Render the items starting at the line that contains "Click the For" and ending at the line that contains "Toggle favorite heart" as a numbered list, with both of those lines included and any blank lines left out.

=-=-=-=-=

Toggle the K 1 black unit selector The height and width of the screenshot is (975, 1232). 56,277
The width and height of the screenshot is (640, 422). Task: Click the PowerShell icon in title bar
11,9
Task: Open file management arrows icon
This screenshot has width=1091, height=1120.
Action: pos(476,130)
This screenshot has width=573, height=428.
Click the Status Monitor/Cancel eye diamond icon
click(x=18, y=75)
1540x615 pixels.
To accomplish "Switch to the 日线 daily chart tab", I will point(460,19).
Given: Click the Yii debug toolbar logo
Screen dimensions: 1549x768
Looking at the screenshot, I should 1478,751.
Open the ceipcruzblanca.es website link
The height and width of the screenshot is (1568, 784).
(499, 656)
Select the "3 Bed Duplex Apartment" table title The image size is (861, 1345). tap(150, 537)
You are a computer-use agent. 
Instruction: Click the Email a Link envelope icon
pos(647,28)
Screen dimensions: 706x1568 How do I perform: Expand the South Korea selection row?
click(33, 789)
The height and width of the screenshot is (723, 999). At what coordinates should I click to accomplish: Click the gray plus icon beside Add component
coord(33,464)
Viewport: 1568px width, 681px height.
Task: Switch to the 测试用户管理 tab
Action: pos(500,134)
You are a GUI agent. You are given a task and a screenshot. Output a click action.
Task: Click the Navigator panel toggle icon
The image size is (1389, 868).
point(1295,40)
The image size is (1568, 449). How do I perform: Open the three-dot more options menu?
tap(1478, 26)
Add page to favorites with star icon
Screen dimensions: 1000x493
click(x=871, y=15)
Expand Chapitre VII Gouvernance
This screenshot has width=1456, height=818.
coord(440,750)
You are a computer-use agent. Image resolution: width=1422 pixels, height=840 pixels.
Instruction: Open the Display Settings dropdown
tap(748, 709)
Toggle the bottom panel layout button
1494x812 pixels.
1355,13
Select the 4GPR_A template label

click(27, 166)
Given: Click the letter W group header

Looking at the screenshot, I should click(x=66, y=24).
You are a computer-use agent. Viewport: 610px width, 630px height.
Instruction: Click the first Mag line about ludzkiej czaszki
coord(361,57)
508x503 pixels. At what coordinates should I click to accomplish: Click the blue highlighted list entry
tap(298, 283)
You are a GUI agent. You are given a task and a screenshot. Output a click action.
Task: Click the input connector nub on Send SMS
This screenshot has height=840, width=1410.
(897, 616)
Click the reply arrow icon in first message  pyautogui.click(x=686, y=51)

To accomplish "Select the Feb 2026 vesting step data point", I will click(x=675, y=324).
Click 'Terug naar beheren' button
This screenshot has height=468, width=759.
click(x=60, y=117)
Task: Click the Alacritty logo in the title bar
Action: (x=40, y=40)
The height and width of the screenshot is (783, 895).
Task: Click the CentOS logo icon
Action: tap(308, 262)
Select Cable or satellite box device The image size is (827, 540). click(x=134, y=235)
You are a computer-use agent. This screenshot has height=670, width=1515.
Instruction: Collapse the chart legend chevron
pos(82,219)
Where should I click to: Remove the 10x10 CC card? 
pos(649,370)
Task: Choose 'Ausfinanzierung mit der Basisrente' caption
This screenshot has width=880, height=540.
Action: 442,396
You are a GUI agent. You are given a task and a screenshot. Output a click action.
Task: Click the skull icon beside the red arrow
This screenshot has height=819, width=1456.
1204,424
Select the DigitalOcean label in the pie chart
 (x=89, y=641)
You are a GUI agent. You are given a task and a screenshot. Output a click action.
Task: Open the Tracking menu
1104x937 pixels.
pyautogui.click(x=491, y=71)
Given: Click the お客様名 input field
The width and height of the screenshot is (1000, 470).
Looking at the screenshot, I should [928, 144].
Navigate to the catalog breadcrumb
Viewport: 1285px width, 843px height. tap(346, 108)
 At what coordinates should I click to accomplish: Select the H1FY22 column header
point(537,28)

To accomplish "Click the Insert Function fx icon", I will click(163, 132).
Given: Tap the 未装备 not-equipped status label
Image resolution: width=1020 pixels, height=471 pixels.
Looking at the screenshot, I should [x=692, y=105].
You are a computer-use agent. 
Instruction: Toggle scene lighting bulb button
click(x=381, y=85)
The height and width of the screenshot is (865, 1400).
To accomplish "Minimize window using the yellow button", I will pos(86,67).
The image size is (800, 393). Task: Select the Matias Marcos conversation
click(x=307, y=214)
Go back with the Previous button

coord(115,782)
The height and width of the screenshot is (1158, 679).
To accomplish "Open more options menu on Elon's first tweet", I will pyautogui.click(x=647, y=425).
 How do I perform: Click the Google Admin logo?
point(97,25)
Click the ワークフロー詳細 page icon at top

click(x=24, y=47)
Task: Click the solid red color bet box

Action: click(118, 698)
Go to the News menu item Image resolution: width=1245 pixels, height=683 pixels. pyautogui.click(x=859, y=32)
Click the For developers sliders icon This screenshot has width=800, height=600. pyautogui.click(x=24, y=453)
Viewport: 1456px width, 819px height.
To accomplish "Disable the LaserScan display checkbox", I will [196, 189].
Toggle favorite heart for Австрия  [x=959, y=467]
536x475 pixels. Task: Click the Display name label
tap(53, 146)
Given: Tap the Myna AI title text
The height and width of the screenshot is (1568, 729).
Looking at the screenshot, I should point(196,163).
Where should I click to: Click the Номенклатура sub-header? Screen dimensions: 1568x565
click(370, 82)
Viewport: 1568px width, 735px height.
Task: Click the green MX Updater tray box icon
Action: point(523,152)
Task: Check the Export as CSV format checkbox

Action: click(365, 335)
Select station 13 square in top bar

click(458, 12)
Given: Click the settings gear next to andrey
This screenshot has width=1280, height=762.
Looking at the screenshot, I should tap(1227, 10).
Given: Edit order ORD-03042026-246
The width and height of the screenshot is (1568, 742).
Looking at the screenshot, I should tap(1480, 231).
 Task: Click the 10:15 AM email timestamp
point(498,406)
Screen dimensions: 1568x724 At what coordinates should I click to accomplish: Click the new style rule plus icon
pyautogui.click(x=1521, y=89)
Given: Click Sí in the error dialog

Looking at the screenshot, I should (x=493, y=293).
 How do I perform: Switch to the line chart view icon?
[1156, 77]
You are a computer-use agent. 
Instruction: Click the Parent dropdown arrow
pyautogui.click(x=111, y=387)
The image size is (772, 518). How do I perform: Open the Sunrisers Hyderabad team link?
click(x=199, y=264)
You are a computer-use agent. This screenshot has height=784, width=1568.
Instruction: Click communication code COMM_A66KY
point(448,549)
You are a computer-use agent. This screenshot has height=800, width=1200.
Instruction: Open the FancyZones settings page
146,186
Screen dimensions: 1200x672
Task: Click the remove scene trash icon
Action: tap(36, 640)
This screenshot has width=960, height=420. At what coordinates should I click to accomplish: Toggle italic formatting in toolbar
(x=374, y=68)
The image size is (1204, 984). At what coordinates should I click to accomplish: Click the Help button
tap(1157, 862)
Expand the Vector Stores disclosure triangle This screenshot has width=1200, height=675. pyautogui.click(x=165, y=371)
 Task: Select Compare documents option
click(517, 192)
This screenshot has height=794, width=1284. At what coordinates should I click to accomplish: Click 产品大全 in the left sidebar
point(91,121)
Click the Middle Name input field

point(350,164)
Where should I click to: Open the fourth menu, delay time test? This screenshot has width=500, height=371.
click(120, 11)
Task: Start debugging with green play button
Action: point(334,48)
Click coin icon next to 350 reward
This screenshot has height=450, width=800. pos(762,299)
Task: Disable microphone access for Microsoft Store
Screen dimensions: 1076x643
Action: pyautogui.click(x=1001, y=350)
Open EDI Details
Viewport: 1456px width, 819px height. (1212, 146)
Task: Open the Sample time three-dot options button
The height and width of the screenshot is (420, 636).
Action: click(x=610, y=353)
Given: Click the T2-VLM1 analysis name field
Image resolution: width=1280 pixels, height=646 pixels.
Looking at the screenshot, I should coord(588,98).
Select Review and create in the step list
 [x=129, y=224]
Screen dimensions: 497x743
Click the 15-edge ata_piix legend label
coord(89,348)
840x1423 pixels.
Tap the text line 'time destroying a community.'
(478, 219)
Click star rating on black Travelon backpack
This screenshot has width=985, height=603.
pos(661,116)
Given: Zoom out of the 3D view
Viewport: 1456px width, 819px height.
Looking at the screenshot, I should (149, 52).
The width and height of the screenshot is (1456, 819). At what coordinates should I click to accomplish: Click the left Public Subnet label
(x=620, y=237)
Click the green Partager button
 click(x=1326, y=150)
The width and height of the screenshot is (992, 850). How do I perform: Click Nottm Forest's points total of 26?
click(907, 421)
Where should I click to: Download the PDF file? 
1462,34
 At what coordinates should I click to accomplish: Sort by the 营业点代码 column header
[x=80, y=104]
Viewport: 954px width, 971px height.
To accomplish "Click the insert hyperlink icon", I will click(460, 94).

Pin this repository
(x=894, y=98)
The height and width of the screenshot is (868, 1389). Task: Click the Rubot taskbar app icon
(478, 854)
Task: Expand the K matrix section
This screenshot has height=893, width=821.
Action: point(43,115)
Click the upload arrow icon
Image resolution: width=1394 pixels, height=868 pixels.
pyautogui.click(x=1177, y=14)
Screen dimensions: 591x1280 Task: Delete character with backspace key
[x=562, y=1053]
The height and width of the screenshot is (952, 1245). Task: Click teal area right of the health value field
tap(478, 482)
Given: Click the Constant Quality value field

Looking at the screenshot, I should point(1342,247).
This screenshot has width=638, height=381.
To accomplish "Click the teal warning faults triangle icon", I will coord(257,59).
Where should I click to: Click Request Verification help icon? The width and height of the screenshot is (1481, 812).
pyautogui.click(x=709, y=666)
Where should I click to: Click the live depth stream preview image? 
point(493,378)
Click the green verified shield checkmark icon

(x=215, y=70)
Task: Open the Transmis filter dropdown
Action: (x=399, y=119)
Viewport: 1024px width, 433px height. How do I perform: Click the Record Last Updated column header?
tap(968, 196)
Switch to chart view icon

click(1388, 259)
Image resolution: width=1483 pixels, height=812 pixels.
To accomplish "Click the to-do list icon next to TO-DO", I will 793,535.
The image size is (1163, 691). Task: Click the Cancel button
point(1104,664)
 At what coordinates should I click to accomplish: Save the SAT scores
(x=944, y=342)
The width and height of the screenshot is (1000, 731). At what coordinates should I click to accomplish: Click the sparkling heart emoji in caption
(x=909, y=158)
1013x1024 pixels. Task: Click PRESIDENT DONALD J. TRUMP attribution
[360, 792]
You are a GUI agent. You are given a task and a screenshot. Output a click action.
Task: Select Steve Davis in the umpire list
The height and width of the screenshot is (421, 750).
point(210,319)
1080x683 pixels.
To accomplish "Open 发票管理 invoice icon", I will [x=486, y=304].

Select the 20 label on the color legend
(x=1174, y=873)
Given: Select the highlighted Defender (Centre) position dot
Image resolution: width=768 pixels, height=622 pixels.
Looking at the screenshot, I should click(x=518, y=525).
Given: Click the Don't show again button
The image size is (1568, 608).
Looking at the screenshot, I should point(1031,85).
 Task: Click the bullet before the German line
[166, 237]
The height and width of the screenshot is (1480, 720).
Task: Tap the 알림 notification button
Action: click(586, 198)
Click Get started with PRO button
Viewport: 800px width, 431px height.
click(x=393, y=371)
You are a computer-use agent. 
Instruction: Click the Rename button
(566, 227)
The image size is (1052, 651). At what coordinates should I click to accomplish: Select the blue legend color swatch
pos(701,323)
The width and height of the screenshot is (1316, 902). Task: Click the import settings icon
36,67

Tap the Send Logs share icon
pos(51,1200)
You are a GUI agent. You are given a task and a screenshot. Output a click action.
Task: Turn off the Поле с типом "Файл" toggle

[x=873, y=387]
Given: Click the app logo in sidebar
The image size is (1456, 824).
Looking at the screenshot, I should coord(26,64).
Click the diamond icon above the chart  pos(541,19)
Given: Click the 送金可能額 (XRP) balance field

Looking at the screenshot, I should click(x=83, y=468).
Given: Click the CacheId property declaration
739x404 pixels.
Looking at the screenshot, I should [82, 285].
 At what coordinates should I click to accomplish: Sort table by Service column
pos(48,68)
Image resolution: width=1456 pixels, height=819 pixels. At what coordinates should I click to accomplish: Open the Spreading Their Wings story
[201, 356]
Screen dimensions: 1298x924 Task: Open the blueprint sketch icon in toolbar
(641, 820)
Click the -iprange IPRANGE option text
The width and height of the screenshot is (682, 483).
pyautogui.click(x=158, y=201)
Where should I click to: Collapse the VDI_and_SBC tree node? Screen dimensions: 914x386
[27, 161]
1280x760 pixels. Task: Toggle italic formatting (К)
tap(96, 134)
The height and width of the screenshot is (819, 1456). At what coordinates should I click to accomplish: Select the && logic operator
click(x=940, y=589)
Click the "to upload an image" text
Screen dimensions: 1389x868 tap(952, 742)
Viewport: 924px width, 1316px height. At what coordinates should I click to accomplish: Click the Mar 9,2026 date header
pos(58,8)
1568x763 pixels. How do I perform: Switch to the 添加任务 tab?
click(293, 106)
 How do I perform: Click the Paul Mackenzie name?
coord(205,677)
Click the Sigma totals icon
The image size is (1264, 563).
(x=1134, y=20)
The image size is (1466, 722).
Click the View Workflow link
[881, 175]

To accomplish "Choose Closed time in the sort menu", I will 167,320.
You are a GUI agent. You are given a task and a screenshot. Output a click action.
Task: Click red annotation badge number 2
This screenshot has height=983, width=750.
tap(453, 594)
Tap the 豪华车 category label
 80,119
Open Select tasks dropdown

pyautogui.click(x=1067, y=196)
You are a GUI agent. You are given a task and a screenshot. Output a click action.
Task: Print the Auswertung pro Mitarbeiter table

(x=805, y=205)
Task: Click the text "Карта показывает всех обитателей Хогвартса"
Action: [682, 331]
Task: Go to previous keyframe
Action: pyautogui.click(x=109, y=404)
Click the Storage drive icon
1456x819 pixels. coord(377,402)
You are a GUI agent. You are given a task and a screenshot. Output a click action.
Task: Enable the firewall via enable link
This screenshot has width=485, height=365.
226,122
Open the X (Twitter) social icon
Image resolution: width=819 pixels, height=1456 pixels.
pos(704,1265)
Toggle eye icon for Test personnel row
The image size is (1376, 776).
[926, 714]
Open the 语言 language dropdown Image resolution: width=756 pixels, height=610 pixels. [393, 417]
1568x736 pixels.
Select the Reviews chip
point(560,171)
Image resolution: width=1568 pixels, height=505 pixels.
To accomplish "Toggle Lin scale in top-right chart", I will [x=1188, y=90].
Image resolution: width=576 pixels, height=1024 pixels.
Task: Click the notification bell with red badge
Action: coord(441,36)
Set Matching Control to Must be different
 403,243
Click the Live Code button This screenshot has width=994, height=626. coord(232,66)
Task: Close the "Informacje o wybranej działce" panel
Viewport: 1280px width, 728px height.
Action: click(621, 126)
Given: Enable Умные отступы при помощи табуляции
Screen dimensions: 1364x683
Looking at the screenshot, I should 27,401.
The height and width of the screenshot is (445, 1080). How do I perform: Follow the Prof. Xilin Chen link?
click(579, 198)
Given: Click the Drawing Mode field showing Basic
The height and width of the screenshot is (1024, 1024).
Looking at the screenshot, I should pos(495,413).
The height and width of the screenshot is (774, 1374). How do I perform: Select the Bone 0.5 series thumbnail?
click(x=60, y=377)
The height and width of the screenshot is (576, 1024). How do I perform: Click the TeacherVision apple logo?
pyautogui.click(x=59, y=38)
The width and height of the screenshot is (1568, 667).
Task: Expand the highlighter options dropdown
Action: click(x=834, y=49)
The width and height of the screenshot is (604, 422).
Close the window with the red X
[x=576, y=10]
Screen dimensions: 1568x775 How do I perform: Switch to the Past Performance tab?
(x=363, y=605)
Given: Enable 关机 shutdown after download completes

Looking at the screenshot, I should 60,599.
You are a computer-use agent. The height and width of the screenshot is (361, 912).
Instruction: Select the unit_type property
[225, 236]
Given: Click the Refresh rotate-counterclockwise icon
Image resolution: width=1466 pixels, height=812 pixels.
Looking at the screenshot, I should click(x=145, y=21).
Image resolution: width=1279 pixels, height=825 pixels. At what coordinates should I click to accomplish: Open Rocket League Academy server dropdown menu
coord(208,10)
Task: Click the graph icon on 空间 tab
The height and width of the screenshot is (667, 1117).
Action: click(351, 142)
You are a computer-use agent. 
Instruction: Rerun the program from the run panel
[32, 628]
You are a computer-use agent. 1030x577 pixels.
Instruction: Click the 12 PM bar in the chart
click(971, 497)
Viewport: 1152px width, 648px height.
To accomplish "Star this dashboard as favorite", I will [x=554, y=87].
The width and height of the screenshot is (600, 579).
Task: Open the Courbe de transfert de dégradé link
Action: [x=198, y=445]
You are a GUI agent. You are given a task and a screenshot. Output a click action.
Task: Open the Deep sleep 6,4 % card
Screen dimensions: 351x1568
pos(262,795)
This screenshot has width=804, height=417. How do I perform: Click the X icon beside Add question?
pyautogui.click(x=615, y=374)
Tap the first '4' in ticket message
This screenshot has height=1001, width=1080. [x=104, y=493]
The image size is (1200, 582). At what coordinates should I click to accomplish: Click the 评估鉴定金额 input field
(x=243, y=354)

=-=-=-=-=

→ Response for this exercise
1. Click the For developers sliders icon This screenshot has width=800, height=600. pyautogui.click(x=24, y=453)
2. Viewport: 1456px width, 819px height.
3. To accomplish "Disable the LaserScan display checkbox", I will [196, 189].
4. Toggle favorite heart for Австрия  [x=959, y=467]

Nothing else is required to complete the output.